Mushroom Eaters: Media-Savvy Churches Can Expand God’s Kingdom

ORLANDO, Fla. – Innovative Christian leaders presented highly successful church media projects at the world’s largest Christian communications convention to demonstrate how risk taking with media by a church can lead to the Gospel reaching more people.

“We are not taking risks for risks sake,” said Greg Atkinson, director of Church Video Ideas, during an education session at the National Religious Broadcasters (NRB) Convention & Exposition, “but with the Kingdom in mind to reach people that are not being reached.”

The session, entitled “Mushroom Eaters: Churches Taking Risks with Media (And Living to Tell About it),” takes its name from the label Erwin McManus gave himself. McManus, lead pastor of Mosaic Church in Los Angeles, Calif., describes himself as a “mushroom eater” – one willing to take a risk so that those who follow may benefit from – or avoid – his experience.

Mosaic Church was recently named the fifth most innovative church in the nation by Outreach magazine.

Atkinson presented examples of church media projects nationwide that were successful in drawing attention and providing opportunities to share the Bible.

Examples included the surprise hit film “Facing the Giants,” which grossed over $10 million.

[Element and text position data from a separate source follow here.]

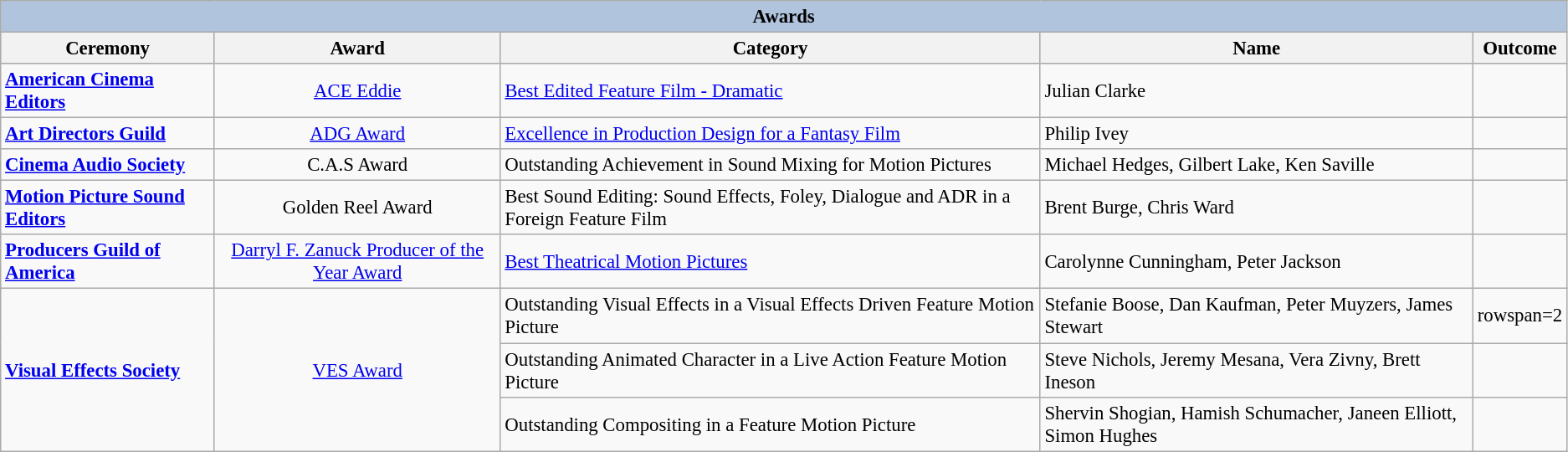
Stefanie Boose, Dan Kaufman, Peter Muyzers, James Stewart [1257, 316]
Name [1257, 49]
Outstanding Achievement in Sound Mixing for Motion Pictures [770, 165]
ADG Award [357, 134]
Outstanding Visual Effects in a Visual Effects Driven Feature Motion Picture [770, 316]
Art Directors Guild [108, 134]
Excellence in Production Design for a Fantasy Film [770, 134]
Ceremony [108, 49]
American Cinema Editors [108, 90]
Motion Picture Sound Editors [108, 208]
Best Edited Feature Film - Dramatic [770, 90]
Awards [784, 17]
rowspan=2 [1519, 316]
Darryl F. Zanuck Producer of the Year Award [357, 261]
Michael Hedges, Gilbert Lake, Ken Saville [1257, 165]
Shervin Shogian, Hamish Schumacher, Janeen Elliott, Simon Hughes [1257, 423]
Golden Reel Award [357, 208]
C.A.S Award [357, 165]
Outstanding Animated Character in a Live Action Feature Motion Picture [770, 370]
Outstanding Compositing in a Feature Motion Picture [770, 423]
ACE Eddie [357, 90]
Carolynne Cunningham, Peter Jackson [1257, 261]
Steve Nichols, Jeremy Mesana, Vera Zivny, Brett Ineson [1257, 370]
Best Sound Editing: Sound Effects, Foley, Dialogue and ADR in a Foreign Feature Film [770, 208]
Outcome [1519, 49]
Producers Guild of America [108, 261]
Julian Clarke [1257, 90]
Visual Effects Society [108, 370]
Best Theatrical Motion Pictures [770, 261]
Cinema Audio Society [108, 165]
Award [357, 49]
VES Award [357, 370]
Philip Ivey [1257, 134]
Category [770, 49]
Brent Burge, Chris Ward [1257, 208]
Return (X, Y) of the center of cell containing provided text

Sherwood Baptist Church in Albany, Ga., took the risk of raising $100,000 to produce the film directed by a man who had no background in movie making and whose cast is composed of church members.

Texas-based Fellowship with senior pastor Ed Young also made it on the list of risky media adventures when they displayed a large banner on their church reading “Sexual Revolution.”

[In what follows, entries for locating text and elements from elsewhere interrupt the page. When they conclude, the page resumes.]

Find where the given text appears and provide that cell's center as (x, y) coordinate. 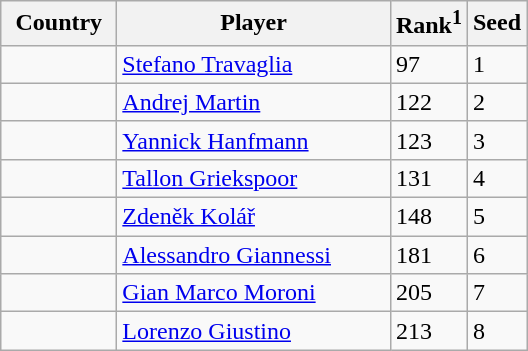
Gian Marco Moroni (254, 293)
Seed (496, 24)
213 (428, 331)
122 (428, 102)
1 (496, 64)
Yannick Hanfmann (254, 140)
Rank1 (428, 24)
6 (496, 255)
Country (59, 24)
Zdeněk Kolář (254, 217)
3 (496, 140)
123 (428, 140)
Lorenzo Giustino (254, 331)
97 (428, 64)
5 (496, 217)
Alessandro Giannessi (254, 255)
148 (428, 217)
4 (496, 178)
8 (496, 331)
2 (496, 102)
Andrej Martin (254, 102)
Player (254, 24)
131 (428, 178)
Stefano Travaglia (254, 64)
7 (496, 293)
Tallon Griekspoor (254, 178)
181 (428, 255)
205 (428, 293)
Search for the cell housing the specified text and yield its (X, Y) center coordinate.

Other examples given were of churches sponsoring large billboards reading to attract people to a website about how to have a sexually pure life.

Bobby Gruenewald, pastor and innovation leader at Life Church, was also on the panel of experts.

Last month, Outreach magazine named as the most innovative church in the country.

Gruenewald said that despite the church’s innovative modern approach to the church experience, Life Church does not believe media can replace preaching.

“We look at media as a tool to reach people for Christ,” said Gruenewald. “That is all it is to us – a tool.”

He added, “We feel it better enhances the message and captures the attention of the people with the purpose of making people followers of Christ.”

Life Church has nine campuses in four states with the main campus located in Edmond, Okla. According to the innovation leader, attendance from the different campuses meeting over the internet is more than 18,000 people each week.

However, despite the high-tech videos and websites, Gruenewald said Life Church is not a “seeker” church but the messages by senior pastor Craig Groeschel are “raw” and “confrontational” as well as “comforting.”

“I once said that creativity is not one of our core values,” said Gruenewald. “We are not creative for the sake of creativity but we’re creative because we feel it is effective.”

The NRB Convention, which this year offered over 120 educational sessions led by professionals at the top of their field, ends Tuesday.